# Proof by Induction

by Caldus
Tags: induction, proof
 P: 1,004 How did you figure this: $$8*8^k - 3*3^k = 24(8^k - 3^k)$$ ?? You were doing fine up until that point. What you need to do is this: $$8*8^k - 3*3^k = 5*8^k + 3*8^k + 3*3^k = 5*8^k + 3(8^k - 3^k)$$
 P: 1,004 Proof by Induction $$1^2 + 3^2 + 5^2 + ... + (2n - 1)^2 = \frac{n(2n - 1)(2n + 1)}{3} = \frac{4n^3 - n}{3}$$ So for $$k = n + 1$$: $$1^2 + 3^2 + 5^2 + ... + (2n - 1)^2 + (2n + 1)^2 = \frac{(n + 1)(2n + 1)(2n + 3)}{3}$$ $$\underline{1^2 + 3^2 + 5^2 + ... + (2n - 1)^2} + (2n + 1)^2 = \frac{4n^3 + 12n^2 + 11n + 3}{3}$$ We already know it's true for $$n$$ so you can replace the underlined part: $$\frac{4n^3 - n}{3} + (2n + 1)^2 = \frac{4n^3 - n}{3} + 4n^2 + 4n + 1 = \frac{4n^3 + 12n^2 + 11n + 3}{3}$$ Multiply by 3: $$4n^3 - n + 12n^2 + 12n + 3 = 4n^3 + 12n^2 + 11n + 3$$ QED.

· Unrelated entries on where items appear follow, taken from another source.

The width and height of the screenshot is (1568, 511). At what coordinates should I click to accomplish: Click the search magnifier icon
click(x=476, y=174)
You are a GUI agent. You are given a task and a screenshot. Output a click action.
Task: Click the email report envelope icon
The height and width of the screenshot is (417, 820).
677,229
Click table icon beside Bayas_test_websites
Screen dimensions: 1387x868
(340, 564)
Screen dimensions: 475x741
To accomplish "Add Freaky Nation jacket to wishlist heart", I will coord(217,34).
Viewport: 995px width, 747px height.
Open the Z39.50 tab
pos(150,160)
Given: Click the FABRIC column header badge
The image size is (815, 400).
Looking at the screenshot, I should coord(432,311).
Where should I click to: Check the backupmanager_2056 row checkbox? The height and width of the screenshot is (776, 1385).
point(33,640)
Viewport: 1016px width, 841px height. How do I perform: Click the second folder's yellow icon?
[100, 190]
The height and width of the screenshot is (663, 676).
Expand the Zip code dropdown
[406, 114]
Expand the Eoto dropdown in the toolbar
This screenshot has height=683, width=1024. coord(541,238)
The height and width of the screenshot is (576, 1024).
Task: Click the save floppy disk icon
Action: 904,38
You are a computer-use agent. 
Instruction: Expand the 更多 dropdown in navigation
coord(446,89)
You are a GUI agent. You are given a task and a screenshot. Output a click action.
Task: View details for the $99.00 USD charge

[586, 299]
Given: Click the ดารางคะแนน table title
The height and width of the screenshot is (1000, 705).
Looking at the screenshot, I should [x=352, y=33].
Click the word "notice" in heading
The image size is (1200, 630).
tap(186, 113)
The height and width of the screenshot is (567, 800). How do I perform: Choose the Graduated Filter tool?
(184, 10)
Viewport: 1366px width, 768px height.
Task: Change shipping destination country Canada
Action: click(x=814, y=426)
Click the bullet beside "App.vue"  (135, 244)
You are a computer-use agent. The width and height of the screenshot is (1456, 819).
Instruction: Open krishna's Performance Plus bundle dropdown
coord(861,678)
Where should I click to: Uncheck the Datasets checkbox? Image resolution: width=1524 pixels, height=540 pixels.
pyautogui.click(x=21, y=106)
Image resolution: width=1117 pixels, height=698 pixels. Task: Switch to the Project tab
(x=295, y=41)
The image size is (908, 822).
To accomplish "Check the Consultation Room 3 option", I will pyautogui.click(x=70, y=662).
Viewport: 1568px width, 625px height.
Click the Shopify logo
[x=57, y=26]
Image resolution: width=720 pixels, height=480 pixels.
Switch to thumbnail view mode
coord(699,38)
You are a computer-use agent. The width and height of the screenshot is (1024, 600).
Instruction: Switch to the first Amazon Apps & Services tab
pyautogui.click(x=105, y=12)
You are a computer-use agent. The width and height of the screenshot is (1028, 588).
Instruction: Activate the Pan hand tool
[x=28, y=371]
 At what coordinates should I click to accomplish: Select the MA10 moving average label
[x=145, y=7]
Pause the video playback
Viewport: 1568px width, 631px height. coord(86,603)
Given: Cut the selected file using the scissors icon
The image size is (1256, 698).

 P: 406 I have seen a beautiful geometrical way of deriving the sum of cubes of numbers, i.e. 1^3 + 2^3 + ... + n^3 = (1+2+...n)^2. I wonder if there are simple ways of deriving $$1^2 + 3^2 + 5^2 + ... + (2n - 1)^2 = \frac{n(2n - 1)(2n + 1)}{3}$$
 P: 1,004 You can prove this: $$1^2 + 3^2 + 5^2 + ... + (2n - 1)^2 = \frac{n(2n - 1)(2n + 1)}{3}$$ With a bit of geometry, yes. If you draw squares with a side of 1, 3, 5, etc., one below the other, you can find the sum of their areas with a bit of manipulation, but it's not exactly simple (the idea is simple, the equations are a bit big though).
 P: 1 I have a problem: Knowing that $$1^2 + 2^2 + 3^2 + ... + n^2 = \frac{n(n + 1)(2n + 1)}{6}$$and that $$1^3 + 2^3 + 3^3 + ... + n^3 = \frac{n^2 (n + 1)^2 } {4}$$, calculate $$1^4 + 2^4 + 3^4 + ... + n^4$$. Please, help me!